Friday Nov 26, 2021
KARACHI: Protests by builders erupted on Friday on Shahrah-e-Faisal following orders by Chief Justice of Pakistan Gulzar Ahmed to demolish Nasla Tower within a week.
A protest call was given a day ago by Association of Builders And Developers (ABAD) Chairman Mohsin Shaikhani. The association has declared that work on any of its construction sites will remain halted. It maintains that the builders were in possession of no-objection certificates and despite that, the demolition work on Nasla Tower was ordered.
The protesters, who had gathered in large numbers in the afternoon hours, attempted to stop the demolition work. As a result, the flow of traffic was severely affected on the road considered to be the city's main artery.
Contingents of police and Rangers were deployed to the site of the protest to disperse the demonstrators. They baton-charged the crowd and used tear gas shells in an attempt to dissuade it from blocking the roads or resorting to violence.
According to traffic police, the track from Shahrah-e-Faisal to Shahrah-e-Qaideen started to become choked and as protesters continued to advance, they had no choice but to use force and fire teargas shells. The protesters, however, insist that they were gathered peacefully and even then were subjected to the use of force.
Shaikhani, according to Geo News, was injured and was seen limping away. He tried to speak to the media but it appears law enforcement officers did not allow any media talk as they continued to try and clear the road.
ABAD member Owais Thanvi, speaking to Geo News, protested against the building's demolition despite the builders having obtained an NOC and against a baton-charge by the police on what he termed peaceful protesters.
He said the NOC had been obtained from Sindh Building Control Authority (SBCA). "Tell us the name of the institution where we can obtain a (permissible) NOC then," he said.
"If there was a problem, why did SBCA grant us an NOC then?" he asked.
Thanvi said that people had invested billions into the project and now they are being "forced out of their homes".
The ABAD member said that the association wants Chief Minister Sindh Murad Ali Shah and other government members to speak to them.
He said he can attest to the ABAD chairman and other members of the association being baton-charged and to teargas shells being fired at them.

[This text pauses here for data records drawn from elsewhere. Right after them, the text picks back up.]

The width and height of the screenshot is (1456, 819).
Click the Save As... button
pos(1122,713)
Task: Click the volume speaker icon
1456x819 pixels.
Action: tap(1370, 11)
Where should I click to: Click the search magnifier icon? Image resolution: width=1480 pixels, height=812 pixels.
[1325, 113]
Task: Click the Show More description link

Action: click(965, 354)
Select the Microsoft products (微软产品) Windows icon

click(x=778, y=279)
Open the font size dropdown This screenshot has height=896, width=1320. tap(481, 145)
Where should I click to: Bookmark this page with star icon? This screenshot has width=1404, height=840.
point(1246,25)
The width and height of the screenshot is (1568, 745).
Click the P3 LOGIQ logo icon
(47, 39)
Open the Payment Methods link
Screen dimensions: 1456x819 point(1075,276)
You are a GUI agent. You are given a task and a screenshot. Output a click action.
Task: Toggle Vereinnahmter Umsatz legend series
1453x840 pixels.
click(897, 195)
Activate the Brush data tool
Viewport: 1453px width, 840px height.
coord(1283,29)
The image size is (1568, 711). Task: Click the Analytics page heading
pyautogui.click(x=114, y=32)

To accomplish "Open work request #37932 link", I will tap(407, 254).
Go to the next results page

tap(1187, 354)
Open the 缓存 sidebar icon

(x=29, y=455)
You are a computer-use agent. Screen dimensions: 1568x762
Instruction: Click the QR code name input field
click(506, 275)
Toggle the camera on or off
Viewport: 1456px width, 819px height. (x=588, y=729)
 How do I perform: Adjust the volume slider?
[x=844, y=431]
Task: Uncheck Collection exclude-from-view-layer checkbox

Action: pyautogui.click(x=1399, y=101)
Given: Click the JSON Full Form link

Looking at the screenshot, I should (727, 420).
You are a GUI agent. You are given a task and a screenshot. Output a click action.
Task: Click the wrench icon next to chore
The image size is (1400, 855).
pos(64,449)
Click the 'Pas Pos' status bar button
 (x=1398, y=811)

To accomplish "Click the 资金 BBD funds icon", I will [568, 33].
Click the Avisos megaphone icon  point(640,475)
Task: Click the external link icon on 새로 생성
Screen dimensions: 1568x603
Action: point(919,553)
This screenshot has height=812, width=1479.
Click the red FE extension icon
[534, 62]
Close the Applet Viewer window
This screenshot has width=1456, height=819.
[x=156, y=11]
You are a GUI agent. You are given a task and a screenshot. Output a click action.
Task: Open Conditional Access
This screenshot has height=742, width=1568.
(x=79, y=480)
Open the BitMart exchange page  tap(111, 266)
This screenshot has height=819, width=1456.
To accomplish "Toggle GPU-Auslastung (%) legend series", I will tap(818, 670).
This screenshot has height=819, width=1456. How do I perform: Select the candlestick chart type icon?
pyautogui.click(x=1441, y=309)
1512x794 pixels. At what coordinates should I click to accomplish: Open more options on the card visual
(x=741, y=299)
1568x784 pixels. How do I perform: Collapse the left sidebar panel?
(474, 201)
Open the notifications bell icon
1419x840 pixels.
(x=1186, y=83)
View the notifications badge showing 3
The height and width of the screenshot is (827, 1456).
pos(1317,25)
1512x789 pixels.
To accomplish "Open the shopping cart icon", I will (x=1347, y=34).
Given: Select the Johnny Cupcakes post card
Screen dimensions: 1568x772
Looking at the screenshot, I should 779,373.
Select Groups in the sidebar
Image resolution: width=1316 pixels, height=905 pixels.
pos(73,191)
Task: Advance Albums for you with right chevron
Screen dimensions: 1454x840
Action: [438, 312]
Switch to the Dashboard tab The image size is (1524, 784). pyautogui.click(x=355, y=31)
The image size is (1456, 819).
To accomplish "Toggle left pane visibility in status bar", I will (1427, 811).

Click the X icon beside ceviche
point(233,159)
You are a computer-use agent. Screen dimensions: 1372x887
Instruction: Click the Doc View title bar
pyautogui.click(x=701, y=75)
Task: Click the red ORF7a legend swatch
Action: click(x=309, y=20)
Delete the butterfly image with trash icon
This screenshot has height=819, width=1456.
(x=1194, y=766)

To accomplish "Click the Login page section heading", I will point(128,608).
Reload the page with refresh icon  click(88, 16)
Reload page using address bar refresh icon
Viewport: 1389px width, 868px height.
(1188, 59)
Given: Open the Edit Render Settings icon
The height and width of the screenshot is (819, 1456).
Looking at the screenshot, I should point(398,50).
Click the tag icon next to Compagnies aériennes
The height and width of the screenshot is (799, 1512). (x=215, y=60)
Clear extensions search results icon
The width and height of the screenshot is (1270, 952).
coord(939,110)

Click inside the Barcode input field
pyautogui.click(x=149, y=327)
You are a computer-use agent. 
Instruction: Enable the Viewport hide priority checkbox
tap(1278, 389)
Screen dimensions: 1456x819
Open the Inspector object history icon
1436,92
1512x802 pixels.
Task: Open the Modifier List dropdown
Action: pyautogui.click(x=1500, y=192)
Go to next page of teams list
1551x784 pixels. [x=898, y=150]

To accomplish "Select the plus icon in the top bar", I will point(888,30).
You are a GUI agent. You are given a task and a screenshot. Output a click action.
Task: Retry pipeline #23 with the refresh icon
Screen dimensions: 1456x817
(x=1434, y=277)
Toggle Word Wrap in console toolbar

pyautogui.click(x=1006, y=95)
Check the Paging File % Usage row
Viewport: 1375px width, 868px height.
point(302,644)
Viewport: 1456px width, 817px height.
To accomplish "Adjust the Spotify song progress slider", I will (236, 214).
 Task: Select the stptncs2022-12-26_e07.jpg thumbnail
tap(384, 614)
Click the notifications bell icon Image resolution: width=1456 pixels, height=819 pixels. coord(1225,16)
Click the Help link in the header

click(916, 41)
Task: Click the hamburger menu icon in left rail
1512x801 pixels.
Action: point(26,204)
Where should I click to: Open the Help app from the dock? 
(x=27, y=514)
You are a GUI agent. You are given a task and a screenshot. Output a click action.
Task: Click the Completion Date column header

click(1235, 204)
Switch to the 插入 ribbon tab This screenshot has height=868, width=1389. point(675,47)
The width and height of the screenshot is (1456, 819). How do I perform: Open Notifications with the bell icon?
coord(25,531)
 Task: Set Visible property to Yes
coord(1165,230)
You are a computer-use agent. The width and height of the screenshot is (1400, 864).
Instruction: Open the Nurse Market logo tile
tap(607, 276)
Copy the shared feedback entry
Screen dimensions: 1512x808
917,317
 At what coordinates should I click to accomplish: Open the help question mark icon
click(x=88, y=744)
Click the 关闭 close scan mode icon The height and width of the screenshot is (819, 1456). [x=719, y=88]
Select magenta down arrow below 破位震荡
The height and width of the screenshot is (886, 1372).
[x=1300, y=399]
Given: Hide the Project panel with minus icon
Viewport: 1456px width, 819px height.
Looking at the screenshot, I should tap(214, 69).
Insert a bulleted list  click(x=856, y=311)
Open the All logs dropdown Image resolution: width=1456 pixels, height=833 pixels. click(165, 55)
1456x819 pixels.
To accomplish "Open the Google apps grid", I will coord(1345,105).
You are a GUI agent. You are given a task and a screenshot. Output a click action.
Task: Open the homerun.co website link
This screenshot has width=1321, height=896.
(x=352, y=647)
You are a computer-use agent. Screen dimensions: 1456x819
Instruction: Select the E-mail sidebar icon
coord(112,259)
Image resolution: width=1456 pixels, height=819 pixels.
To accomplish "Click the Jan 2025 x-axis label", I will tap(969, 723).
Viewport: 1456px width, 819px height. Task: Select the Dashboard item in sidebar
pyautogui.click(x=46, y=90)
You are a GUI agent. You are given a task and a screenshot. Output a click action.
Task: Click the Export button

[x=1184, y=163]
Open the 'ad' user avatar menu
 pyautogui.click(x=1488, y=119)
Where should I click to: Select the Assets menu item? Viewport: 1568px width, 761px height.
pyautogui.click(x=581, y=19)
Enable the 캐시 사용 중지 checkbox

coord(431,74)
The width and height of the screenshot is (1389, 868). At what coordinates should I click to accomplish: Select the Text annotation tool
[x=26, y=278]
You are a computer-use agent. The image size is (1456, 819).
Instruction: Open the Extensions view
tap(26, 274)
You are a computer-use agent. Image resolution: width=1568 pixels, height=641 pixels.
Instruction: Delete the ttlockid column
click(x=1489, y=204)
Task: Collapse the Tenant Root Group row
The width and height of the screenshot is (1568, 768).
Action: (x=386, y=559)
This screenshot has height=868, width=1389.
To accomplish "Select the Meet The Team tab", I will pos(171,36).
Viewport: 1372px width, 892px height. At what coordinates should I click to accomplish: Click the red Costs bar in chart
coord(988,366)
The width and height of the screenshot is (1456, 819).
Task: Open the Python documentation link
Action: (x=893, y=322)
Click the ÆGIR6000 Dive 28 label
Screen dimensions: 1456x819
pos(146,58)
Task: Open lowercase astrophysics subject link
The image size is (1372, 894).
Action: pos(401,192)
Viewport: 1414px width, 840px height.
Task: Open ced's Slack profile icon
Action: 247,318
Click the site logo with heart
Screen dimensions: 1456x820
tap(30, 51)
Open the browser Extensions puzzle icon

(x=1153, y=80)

Thanvi said that if there is a regularisation law, then it must be implemented, as is done in Islamabad. "If Islamabad's buildings can be regularised, why not Karachi's?"
Meanwhile, demolition work by labourers on the 15-storey building, which consists of four parking and 11 residential levels, continued.
District administration, anti-encroachment staff, Rangers and police personnel are currently present on the spot to continue monitoring the situation and to maintain law and order.
The police have established a "red line", a point that is within 200 metres of the tower, beyond which they are not allowing anyone to advance.
The flow of traffic, as of 6:30pm, remained affected in the tracks surrounding the tower, as can be seen in the Google Maps screenshot below:
Later in the evening, the police issued a statement saying that demolition work was underway and that the protesters have been instructed to keep a distance from the main road and the tower.
According to the police spokesperson, a separate area had been allotted to the protesters. The police had prevented the crowd from blocking Shahrah-e-Faisal, the spokesperson said.
"The protesters blocked the road and became an obstacle in the way of the work being carried out, so we had to resort to a baton charge," the spokesperson added.
The spokesperson claimed that "no one was injured" during the police action taken.
The road is now clear for traffic, the statement said.
Earlier in the day, the chief justice directed Karachi Commissioner Iqbal Memon to ensure the Nasla Tower building is razed to the ground within a week.
The chief justice ordered the Karachi commissioner to ensure the process is completed within the said time frame and a report is submitted as well.
"How soon till the process to destroy the building is completed?" asked the chief justice.
"I can provide no time frame for this," responded the Karachi commissioner. "Two hundred people are working on it."
In response, the chief justice told him to double the staff to "bring down the building". He wondered why authorities were demolishing the building from the ground first.
When Jamaat-e-Islami Karachi Ameer Hafiz Naeem appeared in court for the Nasla Tower demolition hearing, the chief justice told him bluntly: "We will not allow politics here."
Naeem asked the court to order the Sindh government to compensate the Nasla Tower affectees.
"Did you not listen to what milord said?" Justice Qazi Amin told the JI leader.
"What interest do you have in this building?" the chief justice asked Naeem.
Angered, the chief justice told the JI leader he would issue him a contempt of court notice. "No one is allowed to do politics in court," said Justice Ijaz Ul Ahsan. "Please leave the courtroom," he ordered Hafiz Naeem.